Stage 3 mature (Fig. 6C): The most advanced oocytes are in the migratory nucleus or mature stages. The ovulated oocytes are found in the gelatinous material forming within the ovarian lumen just before spawning. A part of the remaining smaller oocytes contains early yolk stage oocytes.
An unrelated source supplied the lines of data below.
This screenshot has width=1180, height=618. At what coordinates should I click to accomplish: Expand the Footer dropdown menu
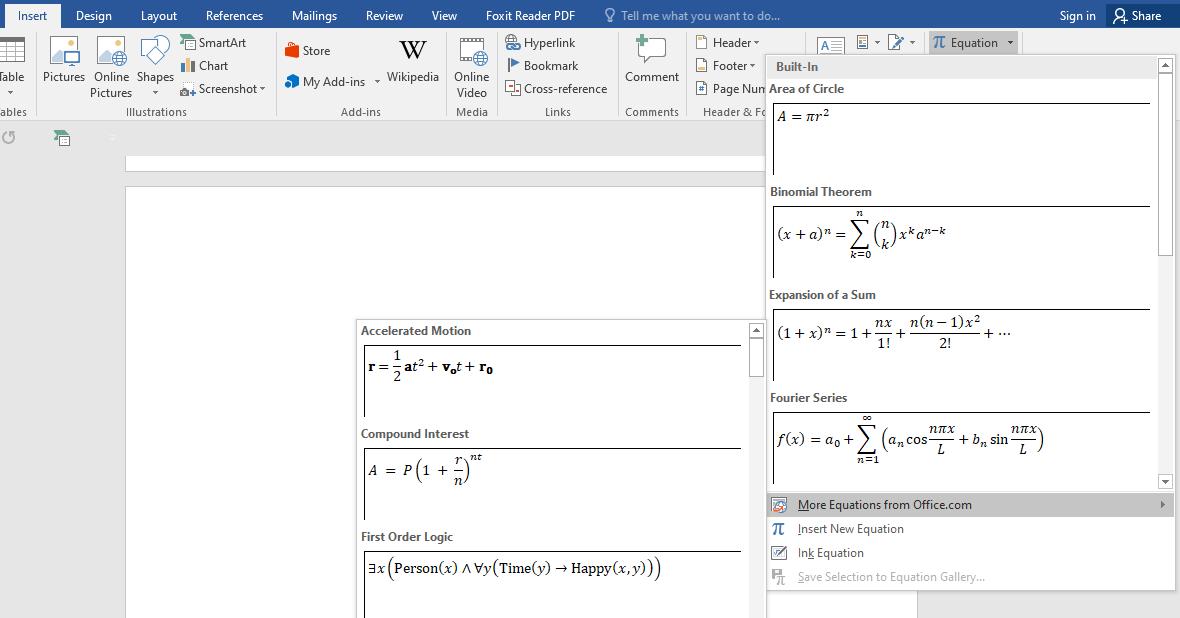[727, 66]
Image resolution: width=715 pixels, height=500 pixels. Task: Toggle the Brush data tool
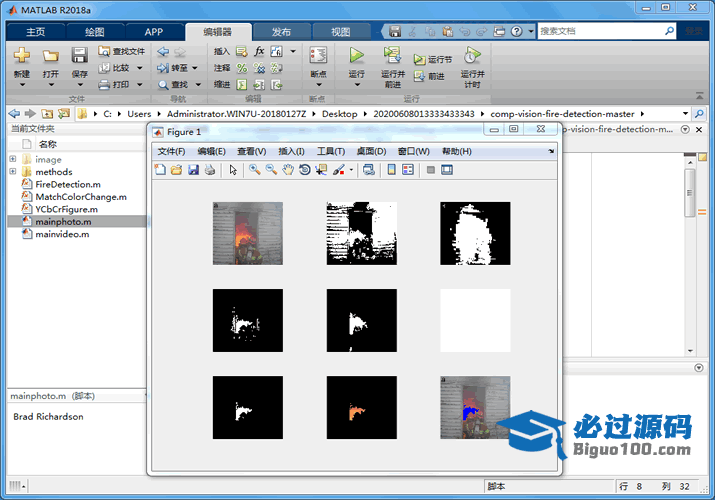(338, 170)
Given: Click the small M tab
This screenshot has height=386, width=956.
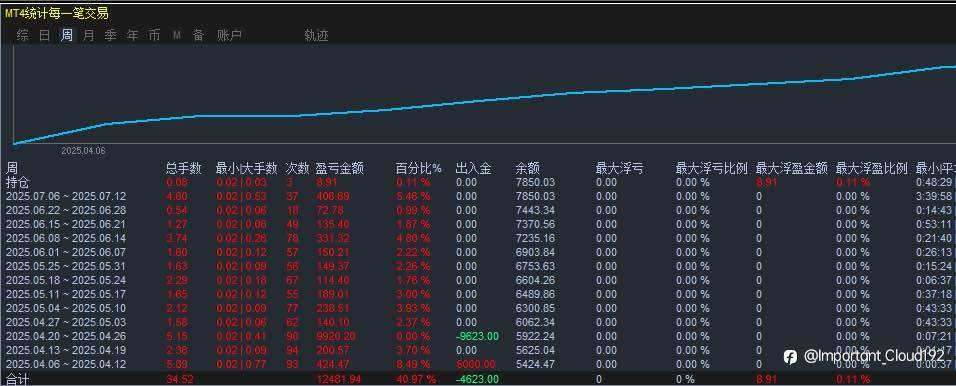Looking at the screenshot, I should pyautogui.click(x=177, y=36).
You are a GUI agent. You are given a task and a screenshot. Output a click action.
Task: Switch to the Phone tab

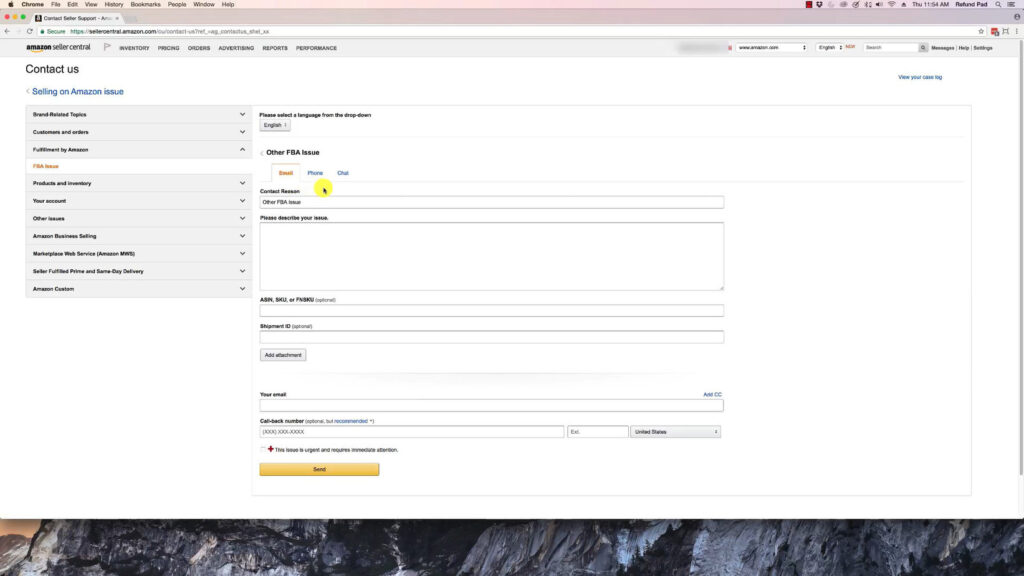315,173
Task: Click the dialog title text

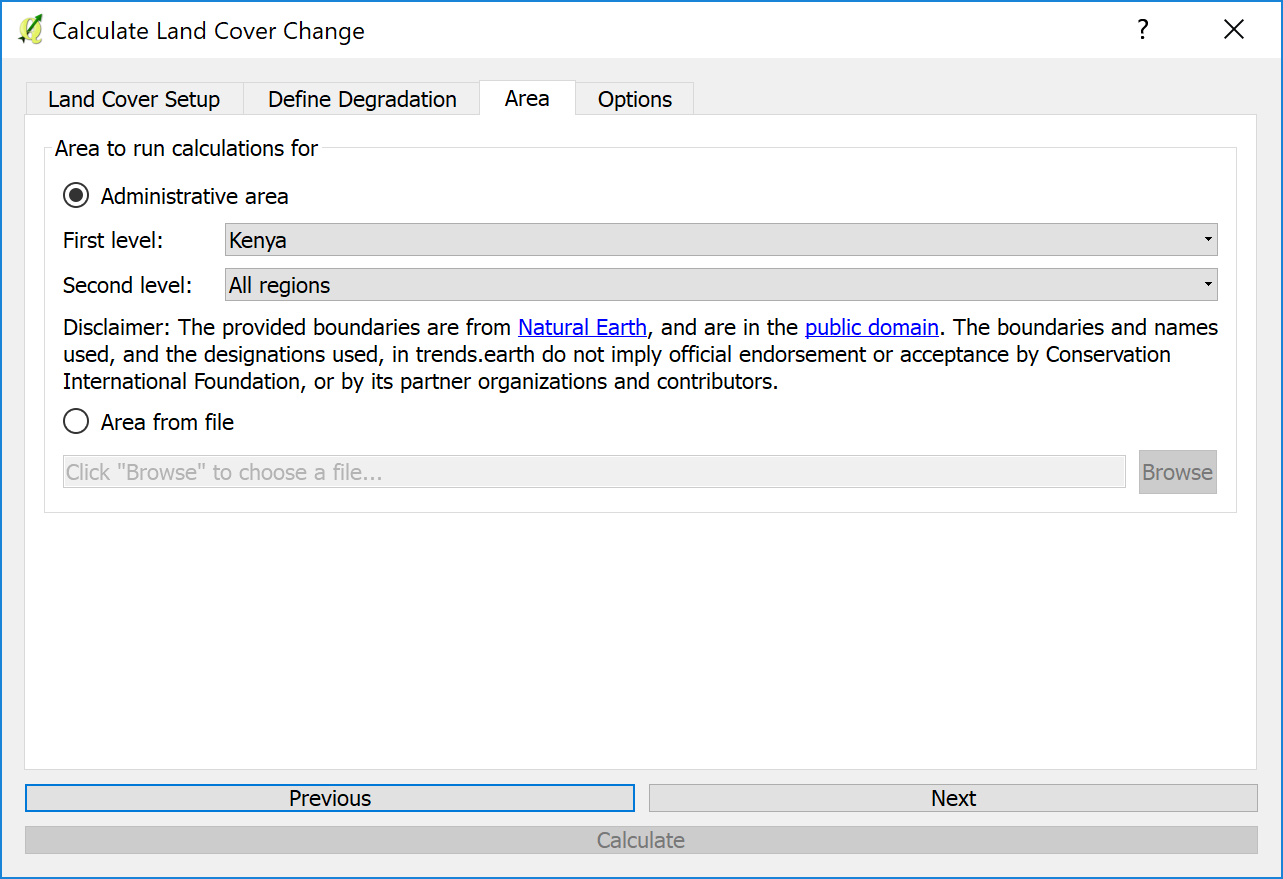Action: point(208,31)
Stage 4 spawning (Fig. 6D): Vitellogenic oocytes with no sign of atresia and postovulatory follicles are present. Degenerating residual mature oocytes are frequently observed. More than 50% of the ovigerous lamellae have vitellogenic oocytes.
Stage 5 spent (Fig. 6E): Vitellogenic oocytes are degenerating (early atretic stage) and postovulatory follicles are observed. More than 50% of the ovigerous lamellae have only previtellogenic oocytes or atretic oocytes (or both).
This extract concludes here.